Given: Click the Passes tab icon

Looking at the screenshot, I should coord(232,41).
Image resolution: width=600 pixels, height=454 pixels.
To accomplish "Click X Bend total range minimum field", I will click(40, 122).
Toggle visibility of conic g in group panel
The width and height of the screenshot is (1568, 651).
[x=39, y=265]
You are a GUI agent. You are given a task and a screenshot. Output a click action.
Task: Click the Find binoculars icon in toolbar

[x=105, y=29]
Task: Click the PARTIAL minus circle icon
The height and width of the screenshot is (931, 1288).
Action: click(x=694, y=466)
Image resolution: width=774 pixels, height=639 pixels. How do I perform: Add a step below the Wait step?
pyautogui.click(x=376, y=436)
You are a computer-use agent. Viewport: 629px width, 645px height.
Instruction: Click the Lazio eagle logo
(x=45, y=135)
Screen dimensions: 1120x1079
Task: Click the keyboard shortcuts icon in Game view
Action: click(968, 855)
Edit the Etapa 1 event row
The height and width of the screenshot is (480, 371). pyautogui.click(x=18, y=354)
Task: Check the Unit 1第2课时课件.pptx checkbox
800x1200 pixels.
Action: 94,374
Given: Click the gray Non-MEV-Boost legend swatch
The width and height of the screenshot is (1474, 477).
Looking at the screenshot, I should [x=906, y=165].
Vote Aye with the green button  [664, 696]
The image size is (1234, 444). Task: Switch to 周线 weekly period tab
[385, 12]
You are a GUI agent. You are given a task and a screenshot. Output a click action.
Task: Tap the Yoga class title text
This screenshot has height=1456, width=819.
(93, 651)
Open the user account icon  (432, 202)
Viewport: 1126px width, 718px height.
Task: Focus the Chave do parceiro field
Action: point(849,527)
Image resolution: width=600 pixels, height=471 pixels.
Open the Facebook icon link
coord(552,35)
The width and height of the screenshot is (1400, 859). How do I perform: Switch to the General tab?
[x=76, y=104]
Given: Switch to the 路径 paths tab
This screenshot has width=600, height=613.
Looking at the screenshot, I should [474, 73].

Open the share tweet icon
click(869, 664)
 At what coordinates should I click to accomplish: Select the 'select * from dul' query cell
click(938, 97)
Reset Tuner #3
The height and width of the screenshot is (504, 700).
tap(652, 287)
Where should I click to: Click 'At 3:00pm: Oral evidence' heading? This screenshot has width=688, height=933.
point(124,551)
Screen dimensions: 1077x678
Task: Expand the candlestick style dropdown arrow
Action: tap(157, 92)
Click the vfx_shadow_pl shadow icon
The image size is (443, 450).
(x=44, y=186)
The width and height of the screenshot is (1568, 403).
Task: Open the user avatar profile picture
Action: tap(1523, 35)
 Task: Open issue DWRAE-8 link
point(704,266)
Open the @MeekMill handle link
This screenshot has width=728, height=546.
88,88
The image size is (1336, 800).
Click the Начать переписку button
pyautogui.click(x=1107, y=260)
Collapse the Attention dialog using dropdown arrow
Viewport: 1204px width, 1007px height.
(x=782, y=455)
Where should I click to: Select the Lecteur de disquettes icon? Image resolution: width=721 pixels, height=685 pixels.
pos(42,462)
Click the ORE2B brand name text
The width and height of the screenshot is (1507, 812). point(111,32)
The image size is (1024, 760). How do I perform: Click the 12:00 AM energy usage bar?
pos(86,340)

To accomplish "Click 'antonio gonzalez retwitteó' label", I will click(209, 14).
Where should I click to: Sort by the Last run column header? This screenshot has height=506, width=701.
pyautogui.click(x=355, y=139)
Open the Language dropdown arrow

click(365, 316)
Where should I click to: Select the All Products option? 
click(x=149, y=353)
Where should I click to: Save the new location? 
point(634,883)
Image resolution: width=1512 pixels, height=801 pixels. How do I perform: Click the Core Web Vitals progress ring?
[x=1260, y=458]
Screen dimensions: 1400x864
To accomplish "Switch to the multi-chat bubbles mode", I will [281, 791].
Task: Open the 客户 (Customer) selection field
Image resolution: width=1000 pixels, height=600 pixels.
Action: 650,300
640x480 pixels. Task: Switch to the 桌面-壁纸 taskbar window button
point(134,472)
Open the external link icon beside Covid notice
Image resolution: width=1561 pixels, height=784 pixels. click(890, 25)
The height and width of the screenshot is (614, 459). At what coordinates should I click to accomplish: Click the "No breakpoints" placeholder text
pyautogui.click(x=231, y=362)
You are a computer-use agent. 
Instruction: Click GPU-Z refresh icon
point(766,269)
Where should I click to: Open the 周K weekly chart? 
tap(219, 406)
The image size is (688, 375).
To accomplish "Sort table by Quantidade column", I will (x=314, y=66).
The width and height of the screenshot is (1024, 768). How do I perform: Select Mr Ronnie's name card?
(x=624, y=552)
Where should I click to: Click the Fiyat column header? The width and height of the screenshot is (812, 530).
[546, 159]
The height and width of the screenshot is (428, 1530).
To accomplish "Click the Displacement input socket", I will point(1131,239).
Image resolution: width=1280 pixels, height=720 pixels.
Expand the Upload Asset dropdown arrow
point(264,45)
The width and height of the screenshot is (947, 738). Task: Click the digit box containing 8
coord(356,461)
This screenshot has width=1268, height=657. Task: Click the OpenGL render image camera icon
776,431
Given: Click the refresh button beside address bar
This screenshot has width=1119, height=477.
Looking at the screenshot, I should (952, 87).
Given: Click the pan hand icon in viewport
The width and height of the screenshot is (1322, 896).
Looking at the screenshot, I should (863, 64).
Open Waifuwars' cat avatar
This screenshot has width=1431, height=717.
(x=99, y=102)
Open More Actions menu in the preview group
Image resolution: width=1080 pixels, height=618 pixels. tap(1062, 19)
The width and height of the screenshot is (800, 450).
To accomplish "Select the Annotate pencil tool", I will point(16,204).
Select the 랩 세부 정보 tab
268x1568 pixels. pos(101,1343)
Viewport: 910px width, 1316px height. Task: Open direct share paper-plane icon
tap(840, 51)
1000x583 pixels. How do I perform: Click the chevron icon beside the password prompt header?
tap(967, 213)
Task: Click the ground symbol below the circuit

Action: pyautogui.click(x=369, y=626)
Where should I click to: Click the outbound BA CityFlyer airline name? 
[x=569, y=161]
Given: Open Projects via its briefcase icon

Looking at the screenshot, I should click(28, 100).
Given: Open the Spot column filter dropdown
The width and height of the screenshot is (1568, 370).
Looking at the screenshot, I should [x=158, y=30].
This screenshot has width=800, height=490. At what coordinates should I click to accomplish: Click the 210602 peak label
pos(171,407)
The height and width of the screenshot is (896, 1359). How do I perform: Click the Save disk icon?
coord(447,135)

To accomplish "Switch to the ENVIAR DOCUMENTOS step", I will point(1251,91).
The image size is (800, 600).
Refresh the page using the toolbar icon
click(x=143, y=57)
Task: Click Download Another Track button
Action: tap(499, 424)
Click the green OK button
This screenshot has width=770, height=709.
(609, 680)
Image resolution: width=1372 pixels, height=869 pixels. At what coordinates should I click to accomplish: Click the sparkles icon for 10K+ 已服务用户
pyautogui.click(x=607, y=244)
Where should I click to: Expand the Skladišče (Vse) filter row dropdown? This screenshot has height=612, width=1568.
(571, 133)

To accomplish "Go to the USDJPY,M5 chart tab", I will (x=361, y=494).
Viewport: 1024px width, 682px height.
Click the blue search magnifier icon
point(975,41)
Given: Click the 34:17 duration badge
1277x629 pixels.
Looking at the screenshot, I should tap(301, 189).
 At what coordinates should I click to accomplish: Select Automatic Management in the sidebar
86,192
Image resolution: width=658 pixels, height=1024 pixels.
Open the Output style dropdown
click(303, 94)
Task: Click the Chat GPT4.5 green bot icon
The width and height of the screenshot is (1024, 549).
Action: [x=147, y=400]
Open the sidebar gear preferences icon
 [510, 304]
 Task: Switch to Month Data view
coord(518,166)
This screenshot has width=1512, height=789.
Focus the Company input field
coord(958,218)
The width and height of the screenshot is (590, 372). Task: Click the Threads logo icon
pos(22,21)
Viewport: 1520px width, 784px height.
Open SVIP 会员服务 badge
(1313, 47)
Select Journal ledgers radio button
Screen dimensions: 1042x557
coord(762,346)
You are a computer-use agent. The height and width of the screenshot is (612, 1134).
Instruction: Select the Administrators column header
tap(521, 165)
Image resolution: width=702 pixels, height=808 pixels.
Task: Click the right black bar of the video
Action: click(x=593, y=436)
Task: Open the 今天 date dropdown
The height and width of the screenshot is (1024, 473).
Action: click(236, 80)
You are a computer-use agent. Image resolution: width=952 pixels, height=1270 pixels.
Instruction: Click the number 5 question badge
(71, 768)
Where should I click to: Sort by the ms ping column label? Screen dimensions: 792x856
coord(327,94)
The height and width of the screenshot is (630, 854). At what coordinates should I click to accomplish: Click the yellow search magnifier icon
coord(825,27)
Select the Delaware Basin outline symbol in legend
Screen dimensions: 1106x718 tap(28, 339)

§ EXERCISE OBJECTIVE: Whenever a line of the data above includes the word "will", copy that line.

§ RESULT FOR THIS TASK:
To accomplish "Click X Bend total range minimum field", I will click(40, 122).
To accomplish "Click 'antonio gonzalez retwitteó' label", I will click(209, 14).
To accomplish "Switch to the multi-chat bubbles mode", I will [281, 791].
To accomplish "Sort table by Quantidade column", I will (x=314, y=66).
To accomplish "Click the Displacement input socket", I will point(1131,239).
To accomplish "Select the Annotate pencil tool", I will point(16,204).
To accomplish "Switch to the ENVIAR DOCUMENTOS step", I will point(1251,91).
To accomplish "Go to the USDJPY,M5 chart tab", I will (x=361, y=494).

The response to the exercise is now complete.